Se cumplen cien años del nacimiento de Juan Rulfo. Aunque algunos todavía insisten en que el magnífico escritor nació en 1918.
Por ello y porque no hallo hoy otra manera de decirlo, parafraseo libremente el último tramo del cuento en que alguien espera que su hijo sobreviva mientras lo carga y dialoga con él hasta que llega a donde debe llegar y su heredero de nada ya no escucha ni a los perros.

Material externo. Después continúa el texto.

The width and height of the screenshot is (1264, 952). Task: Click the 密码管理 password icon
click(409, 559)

Cada quien que lo entienda como quiera. Yo creo que en un segmento central de la elite política no escuchan o fingen que no lo hacen.
Va:
Allí estaba ya el pueblo bien jodido. Vio brillar los tejados bajo la luz de la luna después de salir de la gasolinera con unos litros para guardar en un garrafón de 18 litros que de nada servirían de todas formas. Tuvo la impresión de que lo aplastaba el peso de su hijo al sentir que las corvas se le doblaban en el último esfuerzo para sobrevivir a los aumentos, la incertidumbre, el abandono, el desempleo, la pobreza la jodidez toda.
Al llegar al primer tejaban, se recostó sobre el pretil de la acera y soltó el cuerpo, flojo, como si lo hubieran descoyuntado, de la misma forma como cuando le prometieron que le iban a cumplir ante licenciados y especialistas y personas de razón con grados y posgrados, familiares y amigos de los que tenían ese poder del que él se acostumbró a carecer ya desde antes del engaño.

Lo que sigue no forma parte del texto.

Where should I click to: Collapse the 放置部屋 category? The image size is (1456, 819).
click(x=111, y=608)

Destrabó difícilmente los dedos con que su hijo había venido sosteniéndose de su cuello y, al quedar libre, oyó cómo por todas partes ladraban los perros. Los mismos que le ayudan a saber que había muchas cosas por hacer más allá de la protesta y más acá de la conformidad.
—¿Y tú no los oías, Enrique? —dijo—. No me ayudaste ni siquiera con esta esperanza.
Hasta ahí.
De todas maneras, buen año porque la confianza en nosotros está antes que en su traslado a los demás.